■ Work request:
Please write out exactly the line containing "The height and width of the screenshot is (578, 1024)." below and every line after it, through the last one, but leave out any pictures.

[Stored items]
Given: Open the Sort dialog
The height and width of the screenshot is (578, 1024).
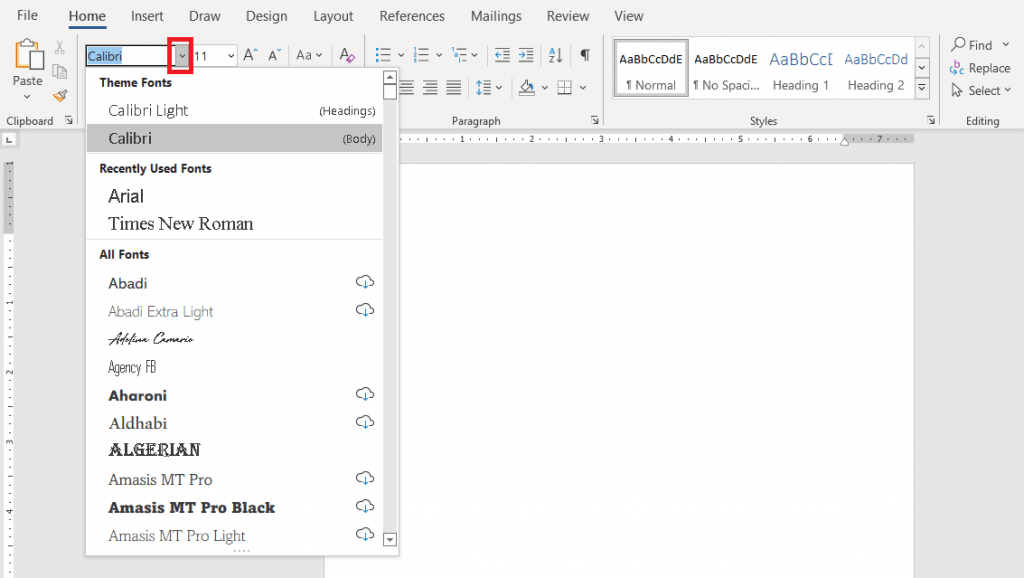Looking at the screenshot, I should (x=555, y=55).
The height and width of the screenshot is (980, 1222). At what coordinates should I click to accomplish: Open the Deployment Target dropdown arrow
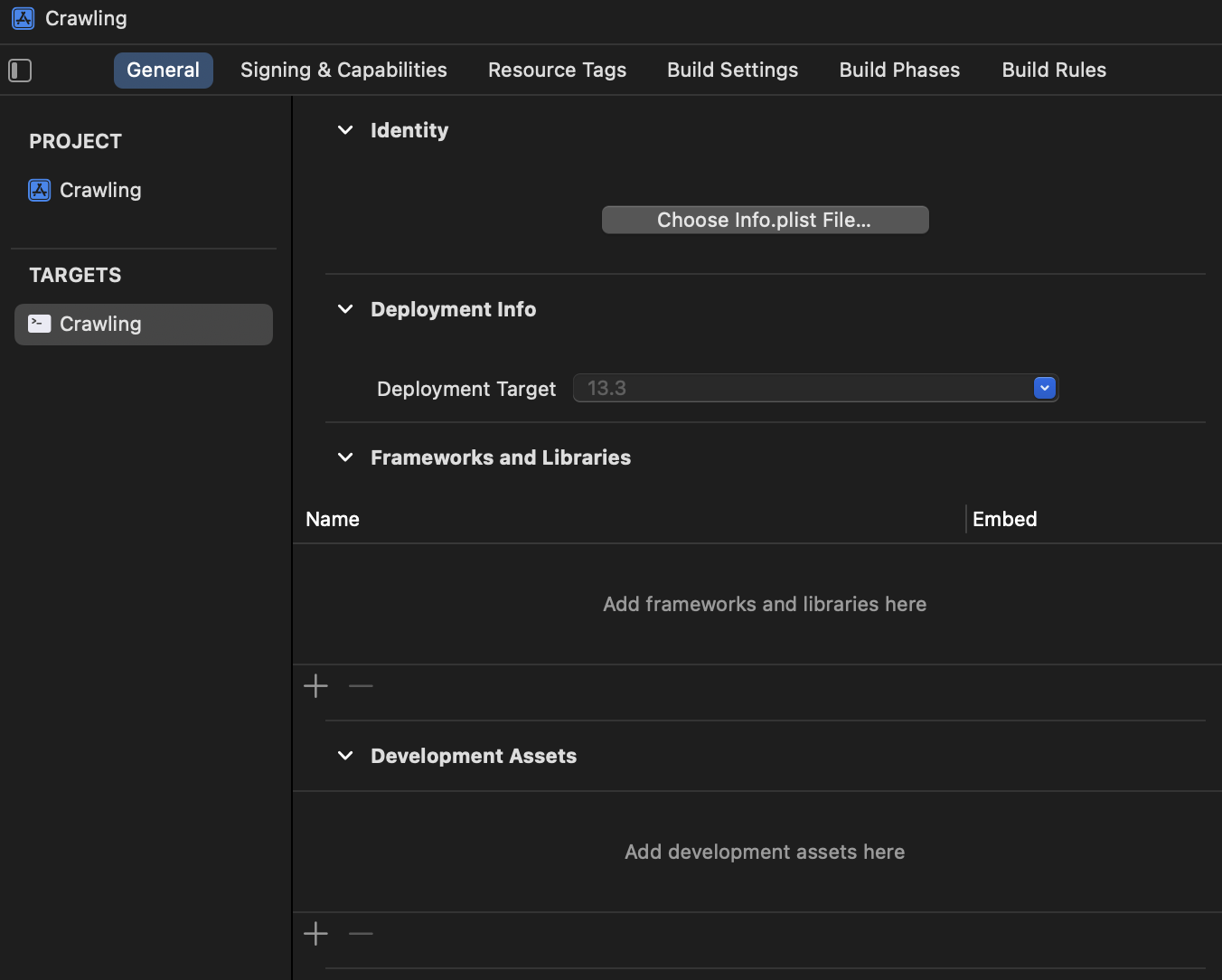click(1044, 388)
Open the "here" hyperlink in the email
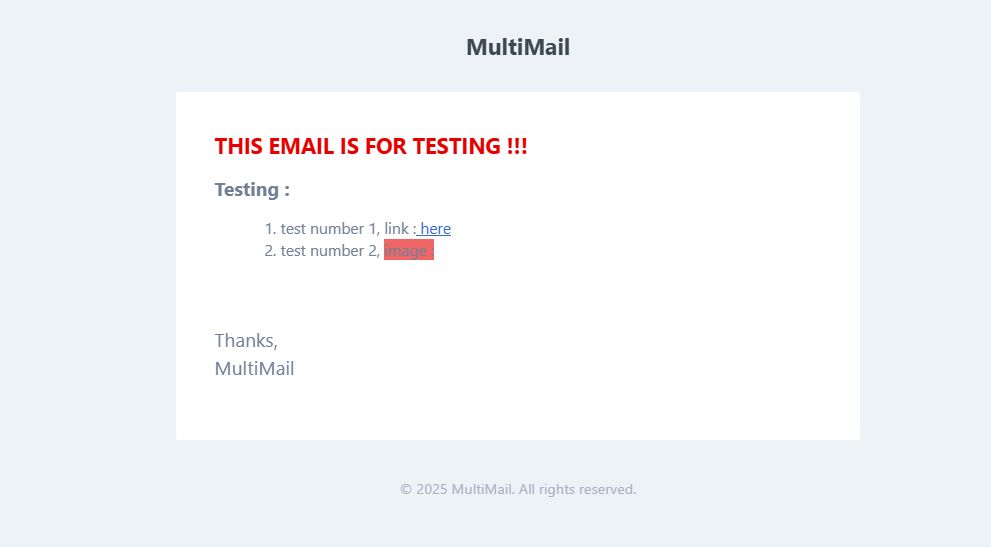991x547 pixels. [x=435, y=229]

■ Solution for this problem:
The height and width of the screenshot is (578, 1024).
Looking at the screenshot, I should (x=555, y=55).
The height and width of the screenshot is (980, 1222). At what coordinates should I click to accomplish: Open the Deployment Target dropdown arrow
click(1044, 388)
Open the "here" hyperlink in the email
991x547 pixels. [x=435, y=229]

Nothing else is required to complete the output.